* Given task 1:
From the employee engagement article, extract the stretch from "Gallup collects data" through "and 70 languages." word for word.
* Given task 2:
According to the employee engagement article, how many employees has Gallup's Q12 survey been administered to?
* Given task 3:
Proceed with the employee engagement article, picking up after its final sentence.

* Selected text:
“In a time of drastic change – it is the learners who inherit the future. The learned usually find themselves equipped to live in a world that no longer exists.” – Eric Hoffer, American social writer
Improve employee engagement, impact performance
You may be hearing strange rumors of people landing jobs with titles like culture manager, employee engagement specialist and organizational effectiveness manager. Who are these people, and what are they doing to the workplace? Where are companies getting the money to throw around for these ‘good-vibe’ curators, and most importantly, why are organizations making such investments?
According to Gallup’s 2014, The State of the American Workplace Report, disengagement amongst American employees nicks the bottom line of U.S. companies to the tune of more than $450 billion each year.
*record needle scratch*…..hold on, stop the music – how is this even possible?
Employee engagement directly impacts key performance indicators like: absenteeism, turnover rates, safety incidents, customer service, productivity, and profitability.
I took a look at how Gallup measures performance indicators like productivity and profitability. I found that a big part of how employee engagement measures up to these key performance indicators involved the employees’ opportunities and abilities to develop their strengths through learning and development.
Employee engagement elements
The Gallup workplace report concludes that there are three essential components that can help improve employee engagement and an organization’s productivity and profitability:
- Select the Right People
- Develop Employees’ Strengths
- Enhance Employees’ Well-being
Employee development is a key element in keeping employees engaged. So how does Gallup measure these components of engagement?
Gallup collects data from employee polls and rates individual agreement levels from crafted statements. The survey is known as the Q12 survey. It is widely recognized as one of the top employee engagement measurement tools worldwide, and has been administered to more than 25 million employees, in 195 countries and 70 languages.
Employees rate their agreement with 12 statements provided by Gallup. Of these 12 statements, 25 percent of them centered around continuous learning and development:
- This year I had opportunities to learn and grow at work
- There is someone at work who encourages my development
- I have the materials, resources and equipment I need to do my work right
Companies that focus on building employee strengths rather than trying to improve weaknesses may see improvement in the key performance indicators Gallup measures.
“Great work is done by people who constantly pay attention to new thinking, who are versed in the classics of their field, and who share that knowledge with those around them,” says Safari CEO Andrew Savikas. “Great workplaces invest in giving their people the opportunities for continuous learning, career development and personal growth, and promote a culture of sharing that knowledge.”
Employees that know how to seek and apply knowledge and information, help feed innovation and growth – and will be known as the driving catalyst behind organizational growth.
Employers that provide their workforce with the right learning tools for strength development may notice improved employee performance results.
So, what does this mean for you? Nurture personal growth by providing support for your curious cultivators of innovation – and keep disengagement at bay.
Apply: Improve employee engagement with daily learning
The plan to increase employee engagement can be complex. Your strategy implementation must: incorporate leadership philosophy, provide accountability and performance measurement, practice strategic communications, and deliver training and development programs.

* Given data:
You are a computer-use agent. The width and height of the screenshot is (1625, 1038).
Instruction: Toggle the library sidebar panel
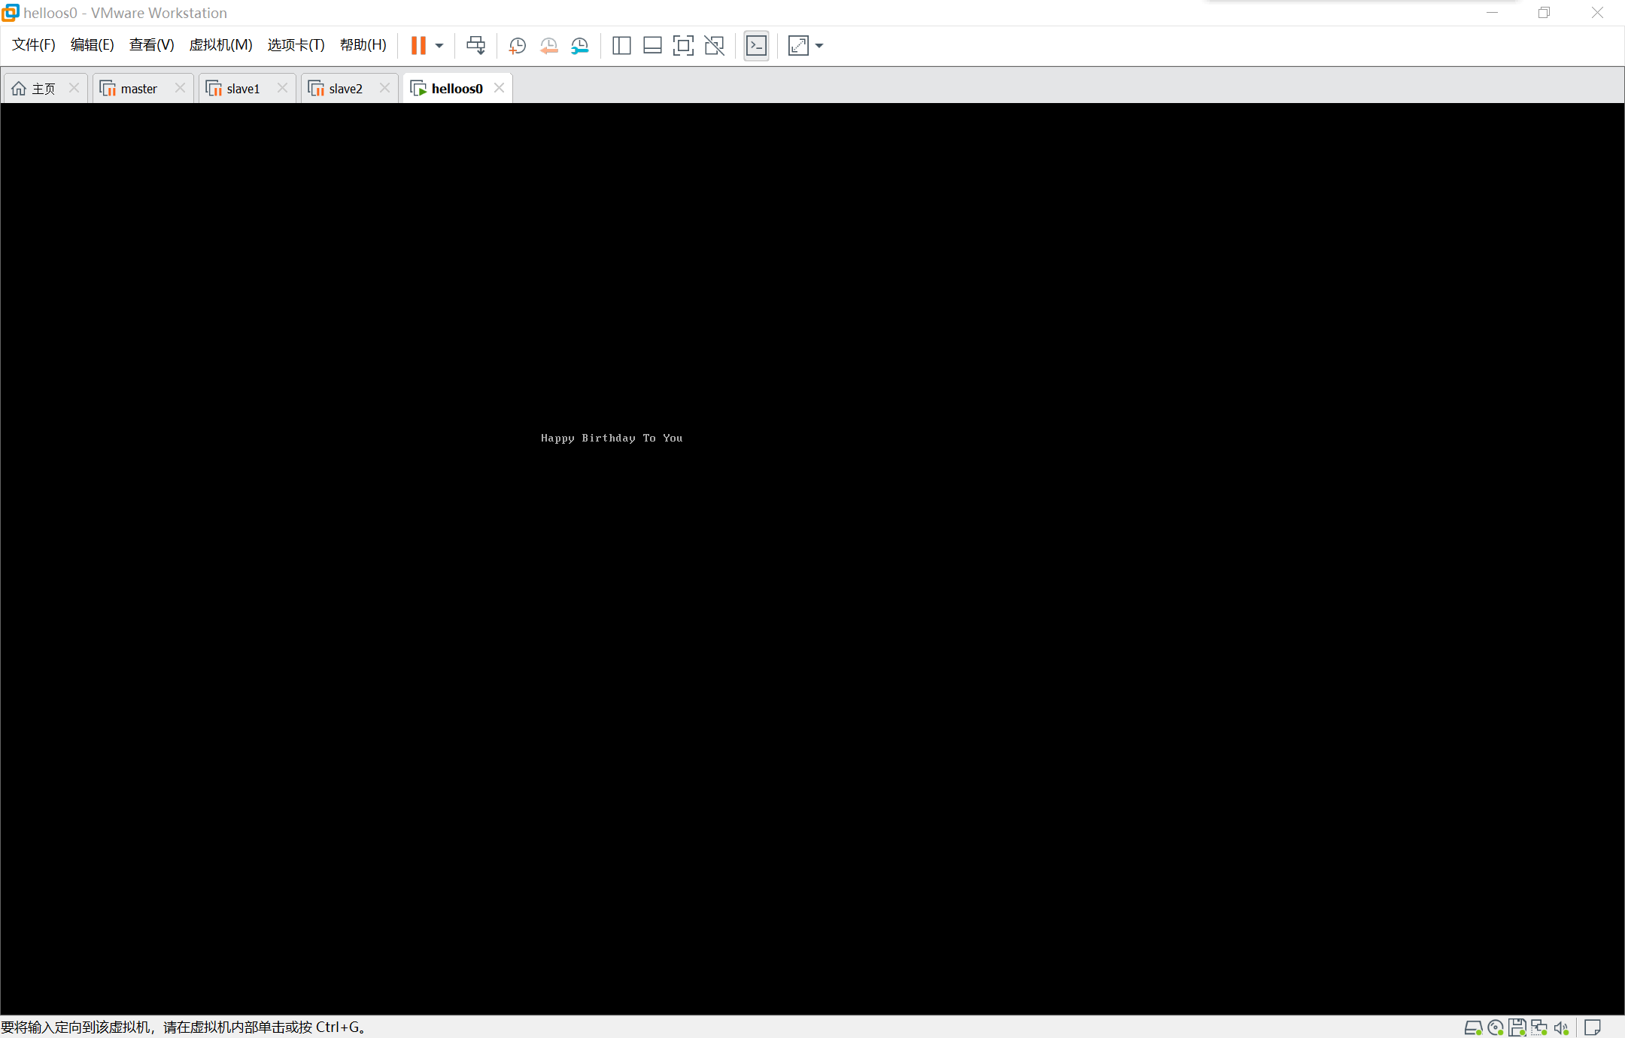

* Written reply 1:
Gallup collects data from employee polls and rates individual agreement levels from crafted statements. The survey is known as the Q12 survey. It is widely recognized as one of the top employee engagement measurement tools worldwide, and has been administered to more than 25 million employees, in 195 countries and 70 languages.

* Written reply 2:
More than 25 million employees.

* Written reply 3:
“The clear pattern of highly engaged employees is that they learn constantly. They never graduate, and they don’t want to,” according to Timothy Clark’s, The Employee Engagement Mindset. “They want to keep the enthusiasm and passion. They want to retain the childlike qualities of curiosity and passion.”
Get your employees to form self-directed learning habits as soon as possible. The great differentiator of successful organizations, in years to come, will be a company’s overall culture of adaptation and the ability of its teams, business units and individuals to learn and grow in an iterative, agile fashion.
Related: Getting Teams to Learn Daily
“Though all six drivers of high engagement are vital, number four, the learning driver in particular needs to be at full throttle. It is the key to your opportunities for growth and your ability to create value in the organization,” Clark continues.
In Chapter 11 of the Lean Enterprise, Joanne Molesky, Barry O’Reilly and Jez Humble distinguish that strategies to build a culture of innovation will fail if the chosen and applied strategies are ineffective at changing the behavioral patterns of learning.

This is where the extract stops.